● **TASK TO CARRY OUT**
Reproduce exactly, from the line containing "Click the MUFA", every line down to the end of the data below.
Start of SUPPLIED MATERIAL
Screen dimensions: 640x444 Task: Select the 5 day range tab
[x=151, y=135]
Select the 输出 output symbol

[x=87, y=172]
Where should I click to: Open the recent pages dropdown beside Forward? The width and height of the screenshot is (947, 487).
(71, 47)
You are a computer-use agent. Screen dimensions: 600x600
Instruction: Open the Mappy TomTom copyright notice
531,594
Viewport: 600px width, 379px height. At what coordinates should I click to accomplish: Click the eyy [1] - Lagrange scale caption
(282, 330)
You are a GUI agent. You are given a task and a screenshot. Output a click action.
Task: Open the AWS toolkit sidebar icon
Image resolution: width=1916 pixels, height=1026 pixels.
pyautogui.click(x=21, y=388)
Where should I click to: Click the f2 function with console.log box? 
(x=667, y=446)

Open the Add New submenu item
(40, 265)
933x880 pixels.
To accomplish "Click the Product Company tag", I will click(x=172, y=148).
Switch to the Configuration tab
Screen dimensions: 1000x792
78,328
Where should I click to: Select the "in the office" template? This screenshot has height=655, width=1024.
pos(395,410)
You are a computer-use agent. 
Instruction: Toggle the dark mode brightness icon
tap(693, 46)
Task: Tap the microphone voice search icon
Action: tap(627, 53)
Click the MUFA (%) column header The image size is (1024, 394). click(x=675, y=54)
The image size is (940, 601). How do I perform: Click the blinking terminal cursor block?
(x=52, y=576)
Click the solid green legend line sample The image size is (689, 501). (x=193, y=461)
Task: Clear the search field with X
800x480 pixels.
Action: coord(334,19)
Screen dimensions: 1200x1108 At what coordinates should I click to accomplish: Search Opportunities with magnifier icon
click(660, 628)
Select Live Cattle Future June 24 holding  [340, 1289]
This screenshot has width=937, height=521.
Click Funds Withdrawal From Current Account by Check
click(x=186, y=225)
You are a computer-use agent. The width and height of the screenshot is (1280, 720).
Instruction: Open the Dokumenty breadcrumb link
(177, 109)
End of SUPPLIED MATERIAL
● **WRITTEN RESPONSE**
Click the MUFA (%) column header The image size is (1024, 394). click(x=675, y=54)
The image size is (940, 601). How do I perform: Click the blinking terminal cursor block?
(x=52, y=576)
Click the solid green legend line sample The image size is (689, 501). (x=193, y=461)
Task: Clear the search field with X
800x480 pixels.
Action: coord(334,19)
Screen dimensions: 1200x1108 At what coordinates should I click to accomplish: Search Opportunities with magnifier icon
click(660, 628)
Select Live Cattle Future June 24 holding  [340, 1289]
This screenshot has width=937, height=521.
Click Funds Withdrawal From Current Account by Check
click(x=186, y=225)
You are a computer-use agent. The width and height of the screenshot is (1280, 720).
Instruction: Open the Dokumenty breadcrumb link
(177, 109)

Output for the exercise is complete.